Despite a host of challenges, airlines, airports and governments likely will develop more biometric identity programs, according to experts. Travelers, especially those flying from one country to another, could be the prime beneficiaries of expedited check-in, baggage checks, security screening and boarding at departure airports, and passport processing at arrival airports.
Passenger convenience is a byproduct of biometric programs being developed for transportation security. "Biometric border management," along with use of passenger data by governments for risk assessment, represent the two parallel developments in airport security, according to Sita biometrics portfolio director Sean Farrell, speaking on a webinar conducted by aviation information technology company Sita and IHS Jane's, an intelligence and consulting firm for the transportation and defense sectors.
Biometric identification is "not new technology; it has been around for years," said IHS Jane's aerospace and defence consultant David Black. "Governments have been using it for a variety of reasons for access controls and identity verification. The real change is application of biometrics to border management."
Some governments already have required that new passports issued to their citizens include biometric information (primarily digital photographs used for facial recognition, but also fingerprints in some cases). Meanwhile, a handful of biometric airport programs mandated by governments for incoming foreign nationals already are operational, including those in Japan, the United Kingdom and the United States.
"There has been a drive over the past few years by governments--with e-passports and e-visas--to include a biometric in the travel document to make sure the person is the legitimate owner of that document," Farrell said. "There is also a trend by governments toward using airline passenger data for doing risk analysis of passengers with the use of biometric for identity management. Convergence of these two data types will be the gold standard across governments around the world. Then governments can fully automate border management, but you need both."
Voluntary Programs
Designed partly to ease the security burden, but also to offer convenience to paying members, some airlines, airports and governments have developed voluntary "trusted" or "registered" traveler programs. They include such fingerprint-checking programs as the U.S. Global Entryproject (operational at 20 airports for 42,000 approved applicants as of April), a program at Narita Airport in Japan and a system in Scandinavia, where SAS in 2009 expanded its passenger check-in programto include all flights in the region.
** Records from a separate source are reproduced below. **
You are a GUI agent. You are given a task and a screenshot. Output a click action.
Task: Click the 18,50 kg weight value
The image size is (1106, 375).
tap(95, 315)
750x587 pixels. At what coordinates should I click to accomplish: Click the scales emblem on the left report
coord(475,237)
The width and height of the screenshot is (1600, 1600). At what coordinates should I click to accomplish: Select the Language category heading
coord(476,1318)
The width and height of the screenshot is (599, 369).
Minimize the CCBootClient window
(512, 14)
Programs that use iris scans include Privium at Schiphol Airport in Amsterdam; Canpass and the Canada-U.S. Nexus program at eight Canadian airports; the United Kingdom's Iris Recognition Immigration System in use at Birmingham, London Gatwick, London Heathrow and Manchester; and the Automated and Biometrics-Supported Border Controls system in Frankfurt. At Ben Gurion Airport in Israel, "fast-lane passport control" at "unmanned stations" use "a biometric reading of the back of the hand" to allow entry for qualified travelers.
New Benefits, Tall Tasks
"We're going to see biometrics grow very quickly from border management to other places at the airport," Farrell said, noting the various expedited security clearance programs now in place. Referring to the program at Ben Gurion Airport, he explained that El Al's frequent flyers can "use their credential at all the various points where they interact with the airline and the airport: checking in, immigration and boarding the flight."
Airlines in general, Farrell said, "are very keen to expand self service"--both as a means to reduce their costs and provide customer convenience--and "biometrics are a key enabler." For example, he said, "there is no reason why these programs can't be driven from the airline side as frequent flyer programs enabled by biometrics, with lounge access, boarding, bag drop-off and so on as benefits for their best customers."
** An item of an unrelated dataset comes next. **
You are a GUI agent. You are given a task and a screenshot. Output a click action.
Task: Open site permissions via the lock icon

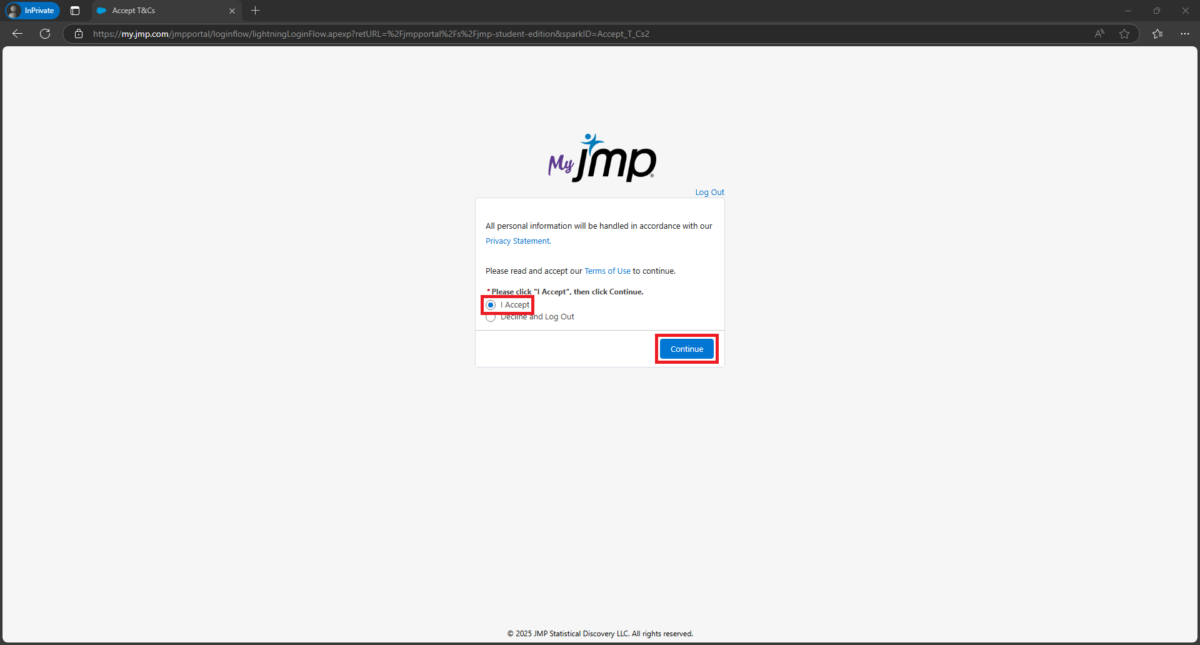click(78, 33)
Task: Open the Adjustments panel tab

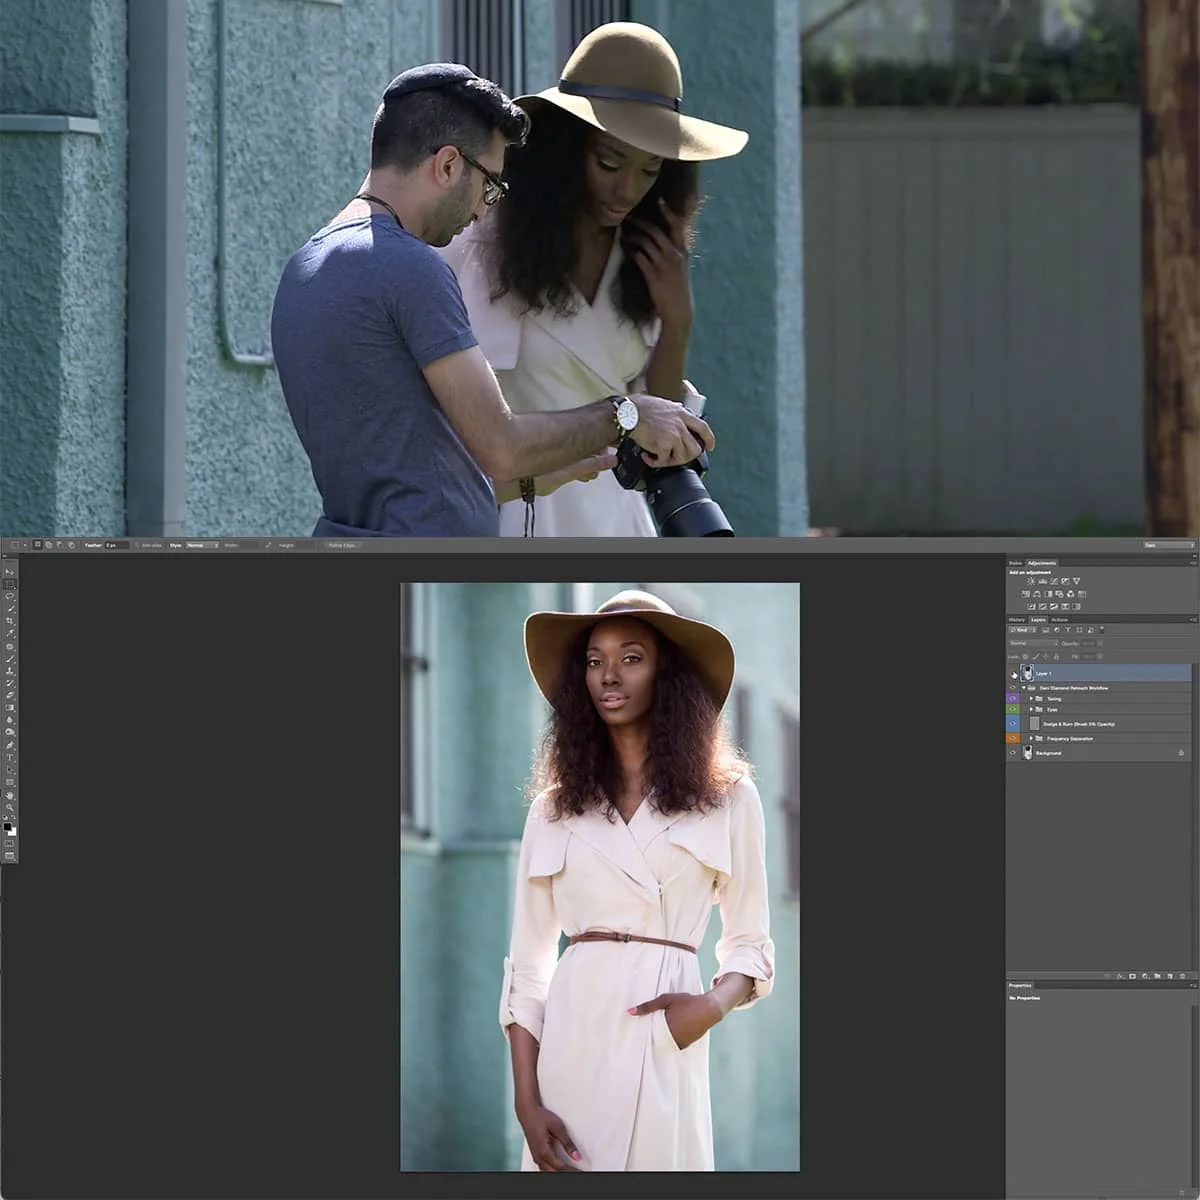Action: [x=1042, y=563]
According to a recent Sita survey of 129 airlines, about 20 percent of respondents are investing in "integrating travel biometrics solutions."
But webinar speakers acknowledged the unique complications for wider deployment of biometric programs throughout the airline industry. "Airports are quite fragmented from a systems and process standpoint," according to Farrell. "You have lots of different stakeholders. Trying to integrate biometrics with airline legacy systems that may go back 30 years or more is quite challenging."
Moreover, because gates and other infrastructure oftentimes are shared among airport tenants, common and seamless use of new biometric-based systems by multiple airlines would be required to create a familiar process for travelers. "Passengers will come to expect that biometric technology will work in a certain way," Farrell said. "If it doesn't, it will create confusion and cause issues."
He added that governments and the airline industry need to collaborate on sharing data "so a common credential can be used throughout the journey." To a small extent, some governments already have cooperated on such issues by striking deals to allow for trusted traveler program reciprocity.
In a wider sense, to ensure "a relatively easy" transfer of passengers between countries, Black of IHS Jane's suggested that governments "develop a spirit of cooperation around international standards. As a government, while maintaining your own security requirements and risk assessment, you want to make sure that an airline isn't required to have completely different security risk assessment procedures for every country that it flies to. It is in the best interest of governments that airlines keep flying to their countries."